In all three readings today these words ‘you are
witnesses’ are used. The Gospel finishes with Jesus’ reminding the disciples
that they are witnesses to these things. Luke, in the Acts of the Apostles,
justifies his words to his hearers because ‘to this, you are witnesses’ And in
the first letter of John ‘we will see him as he is’. The Greek word, in which
the New Testament was written down, is martures [μάρτυρες] – witnessing,
testifying to, seeing things as they really are. It gives us the English word
martyr, someone who not only experiences an event, but also willingly attests
to it. A martyr is someone who by witnessing something, seeing it truly, is
changed by it. The Jews had long worked with a centripetal model – the
nations would come to Jerusalem – but Jesus’ witnesses will engage with a centrifugal
mission – going in to ‘all the world’ (Martyn Atkin).

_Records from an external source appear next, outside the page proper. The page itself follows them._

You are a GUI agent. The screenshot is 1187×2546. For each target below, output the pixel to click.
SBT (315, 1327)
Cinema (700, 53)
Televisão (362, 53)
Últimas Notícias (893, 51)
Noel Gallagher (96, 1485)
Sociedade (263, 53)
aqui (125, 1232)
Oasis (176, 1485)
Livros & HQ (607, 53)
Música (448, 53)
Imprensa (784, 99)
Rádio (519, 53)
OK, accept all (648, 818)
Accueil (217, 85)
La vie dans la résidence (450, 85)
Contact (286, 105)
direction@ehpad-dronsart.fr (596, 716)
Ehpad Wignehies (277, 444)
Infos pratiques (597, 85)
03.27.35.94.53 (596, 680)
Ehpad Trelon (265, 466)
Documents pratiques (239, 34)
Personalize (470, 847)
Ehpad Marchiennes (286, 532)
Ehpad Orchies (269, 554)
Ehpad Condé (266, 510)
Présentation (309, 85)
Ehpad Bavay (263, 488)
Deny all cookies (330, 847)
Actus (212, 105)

For these disciples in the Upper Room, on the road to
Emmaus, on the lakeshore in Gallilee – or Paul on the road to Damascus,
Augustine changing his lifestyle, Mother Julian in her medieval cell in
Norwich, Elizabeth Fry in her work for Penal reform, Wilberforce in his
engagement to end slavery, Maximillian Kolbe who offered his own life for
another in a WW2 concentration camp, Archbishop Tutu in his fight for equal
human dignity for all God’s children regardless of colour, social status,
sexuality, religion. Millions of other such witness to the resurrection, known
and unknown, have realised that to be a witness to the Risen Lord means the
need to ‘think again, unshackle oneself and turn again – to be a martyr, to
change one’s way of being, to sacrifice self, to move from self-absorption to
God-absorption, from self-centredness to God-centredness.
For the resurrection is no resurrection if it remains
something that happened one week ago or 2000 years ago. If that is all it is
(as well as a chocolate bonanza and two days holiday) then it is a cruel con.

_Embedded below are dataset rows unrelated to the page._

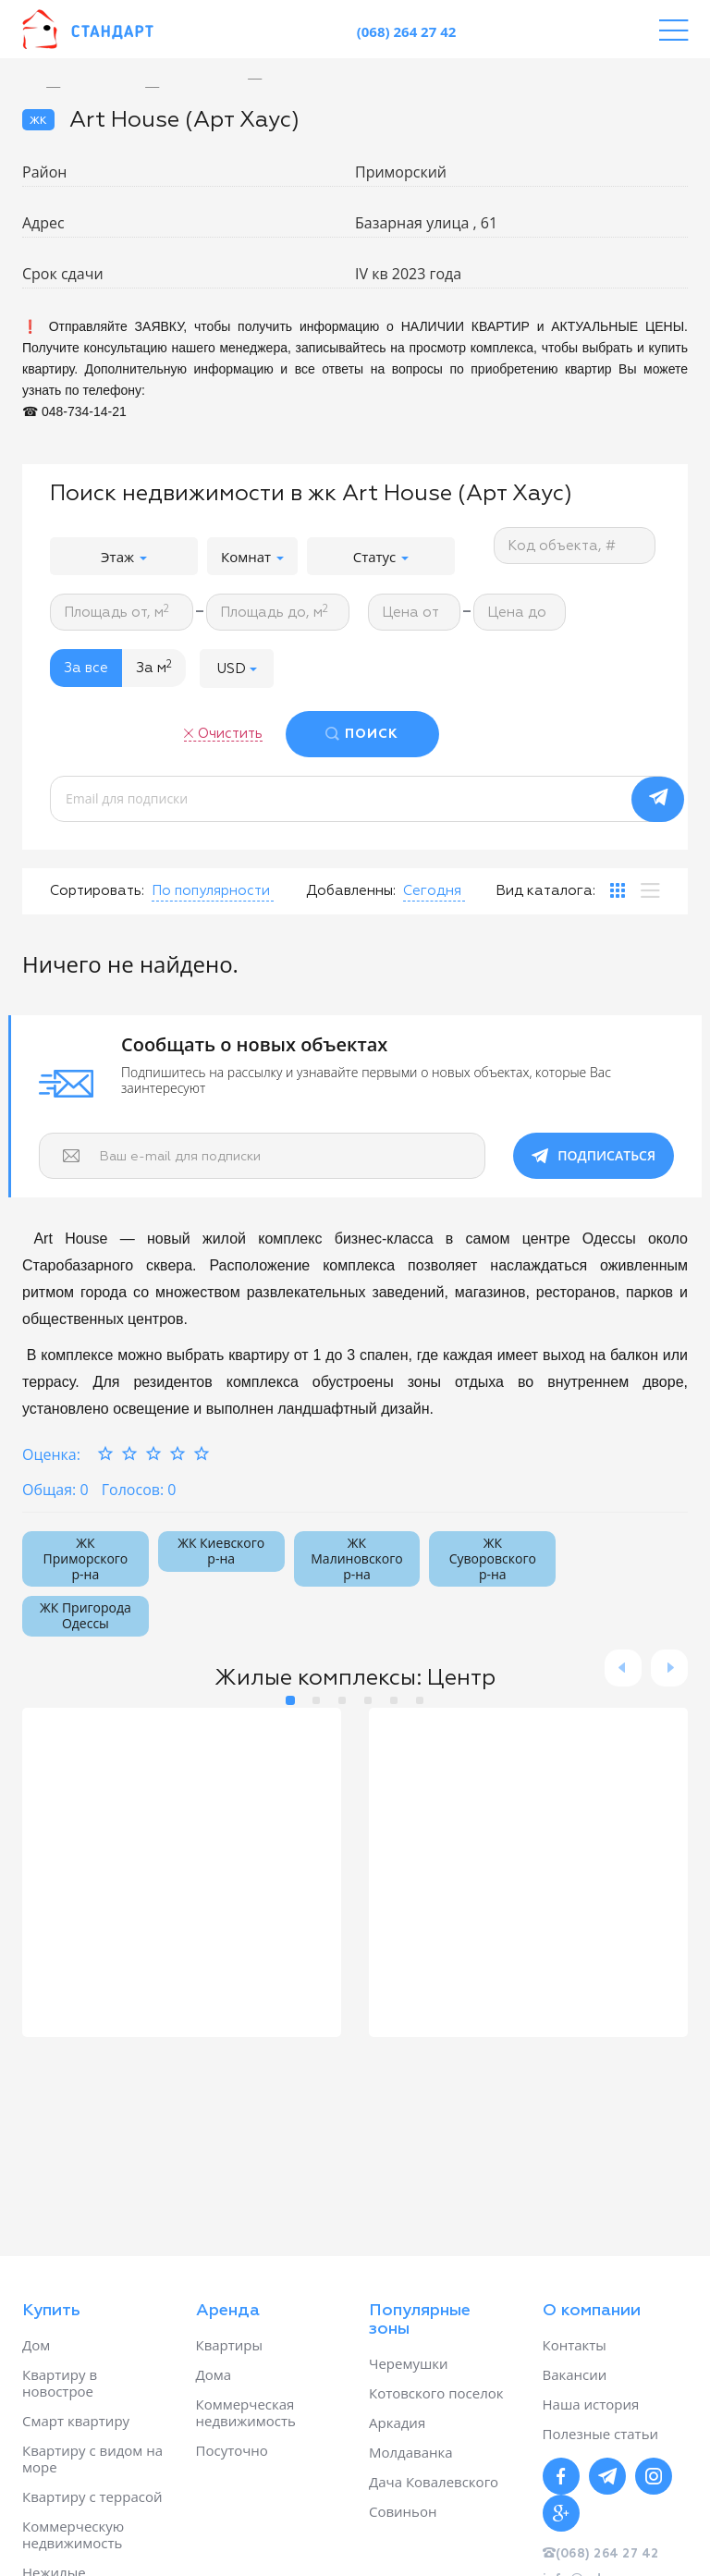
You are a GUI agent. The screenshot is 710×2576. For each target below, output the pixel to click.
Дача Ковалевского (433, 2481)
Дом (36, 2345)
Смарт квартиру (75, 2420)
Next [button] (669, 1668)
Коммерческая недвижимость (246, 2412)
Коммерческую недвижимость (73, 2534)
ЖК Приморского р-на (86, 1558)
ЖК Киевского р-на (221, 1550)
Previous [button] (623, 1668)
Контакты (574, 2345)
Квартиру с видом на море (92, 2458)
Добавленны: (351, 891)
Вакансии (575, 2374)
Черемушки (408, 2363)
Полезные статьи (601, 2433)
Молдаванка (411, 2452)
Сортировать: (97, 891)
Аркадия (397, 2422)
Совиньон (402, 2511)
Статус (381, 556)
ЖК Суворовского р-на (492, 1558)
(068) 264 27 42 (407, 31)
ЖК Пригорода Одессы (85, 1615)
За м (154, 667)
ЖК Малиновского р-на (356, 1558)
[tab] (617, 890)
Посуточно (232, 2450)
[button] (237, 668)
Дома (214, 2374)
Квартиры (229, 2345)
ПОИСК (371, 734)
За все (86, 668)
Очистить (230, 734)
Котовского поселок (436, 2393)
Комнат (252, 556)
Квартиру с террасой (92, 2496)
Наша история (591, 2404)
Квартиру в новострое (59, 2382)
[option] (268, 79)
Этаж (124, 556)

The real testimony to the truth of this mystery of the
Risen Lord for us – every bit as much as for those frightened friends, locked
in an Upper Room, or retreating to the supposed security of their former jobs
in Galilee – is that the resurrection answers not only to our hearts’ longing,
but also to our experience. ‘We are witnesses’ in the words of the Risen Jesus.

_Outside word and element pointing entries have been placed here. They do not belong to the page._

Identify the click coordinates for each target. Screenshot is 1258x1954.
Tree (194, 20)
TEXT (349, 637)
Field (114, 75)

We are witnesses that there is hope for living life to the full, hope as well
as despair in life. We are witnesses that while people and things pass away –
we constantly lose what we love – our parents, our youth, our jobs, our
figures, my hair – new things also come to us when we dare to look. The
breaking through of the divine constantly surprises us, keeps us living,
trusting, and finding new grounds for hope. The excitement of new love, new
birth, forgiveness. The loving care by neighbour, nurse, or nephew, or a nobody
(in the world’s eyes) can change us.
And as we are witnesses to the mysterious presence of
this Risen Christ in the worship of the Eucharist – in simple gifts of bread
and wine – as in the worship of our daily life, so we are also martyrs in that
we are challenged to ‘think again, to unshackle ourselves, to turn around’.
Ours is not so much to search for him back there, to
fret over the details of what happened in that tomb and garden, road and
lakeshore. We won’t find the living among the dead, instead we are indeed called
to turn off the TV and tablets and smart phones and to go out beyond the
doorsteps of our homes or schools or clubs into God’s boundless future and
follow his way, knowing that, while we will never catch up with him, we will be
changed, martyred, when as witnesses our eyes are sufficiently open to the
world out there, every bit as much as in here, the world which the Risen Lord
inhabits today and tomorrow and into which he challenges us to walk with him.
Alleluia Christ is Risen. He is Risen indeed Alleluia.